§ **SUPPLIED DATA**
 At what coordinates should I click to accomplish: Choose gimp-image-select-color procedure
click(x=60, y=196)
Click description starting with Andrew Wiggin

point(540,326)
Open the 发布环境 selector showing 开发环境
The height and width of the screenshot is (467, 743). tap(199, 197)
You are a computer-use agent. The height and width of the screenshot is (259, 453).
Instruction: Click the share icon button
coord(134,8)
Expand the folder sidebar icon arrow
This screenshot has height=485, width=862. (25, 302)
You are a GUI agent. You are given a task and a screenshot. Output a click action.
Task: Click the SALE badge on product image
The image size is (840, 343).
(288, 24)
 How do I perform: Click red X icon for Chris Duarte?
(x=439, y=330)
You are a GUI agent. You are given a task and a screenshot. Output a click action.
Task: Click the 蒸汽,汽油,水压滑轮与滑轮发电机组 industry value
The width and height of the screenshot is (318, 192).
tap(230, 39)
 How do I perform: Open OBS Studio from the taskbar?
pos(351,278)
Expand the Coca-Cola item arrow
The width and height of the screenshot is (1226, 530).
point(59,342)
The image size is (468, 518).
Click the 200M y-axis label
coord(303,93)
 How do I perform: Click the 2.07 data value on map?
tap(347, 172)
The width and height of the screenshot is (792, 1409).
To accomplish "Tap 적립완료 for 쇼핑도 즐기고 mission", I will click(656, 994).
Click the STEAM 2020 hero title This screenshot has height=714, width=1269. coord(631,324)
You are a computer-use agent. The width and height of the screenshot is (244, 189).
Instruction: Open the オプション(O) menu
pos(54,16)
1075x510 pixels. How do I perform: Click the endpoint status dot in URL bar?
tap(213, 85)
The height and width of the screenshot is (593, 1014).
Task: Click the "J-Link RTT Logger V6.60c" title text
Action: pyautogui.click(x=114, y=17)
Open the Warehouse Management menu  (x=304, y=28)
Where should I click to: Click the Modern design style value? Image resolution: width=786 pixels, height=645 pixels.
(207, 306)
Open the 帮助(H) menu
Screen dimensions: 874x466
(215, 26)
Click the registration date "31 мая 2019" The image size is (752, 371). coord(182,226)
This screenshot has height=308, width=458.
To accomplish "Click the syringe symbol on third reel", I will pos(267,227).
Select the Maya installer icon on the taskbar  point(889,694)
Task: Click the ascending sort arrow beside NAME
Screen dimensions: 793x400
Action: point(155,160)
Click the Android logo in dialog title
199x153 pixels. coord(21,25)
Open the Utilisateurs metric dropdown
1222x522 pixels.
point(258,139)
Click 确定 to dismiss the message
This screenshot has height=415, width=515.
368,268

§ **TASK TO CARRY OUT**
The answer should consist of every line from the listing above that includes the word "computer".

§ **THE COMPLETED TASK**
You are a computer-use agent. The height and width of the screenshot is (259, 453).
You are a computer-use agent. The width and height of the screenshot is (244, 189).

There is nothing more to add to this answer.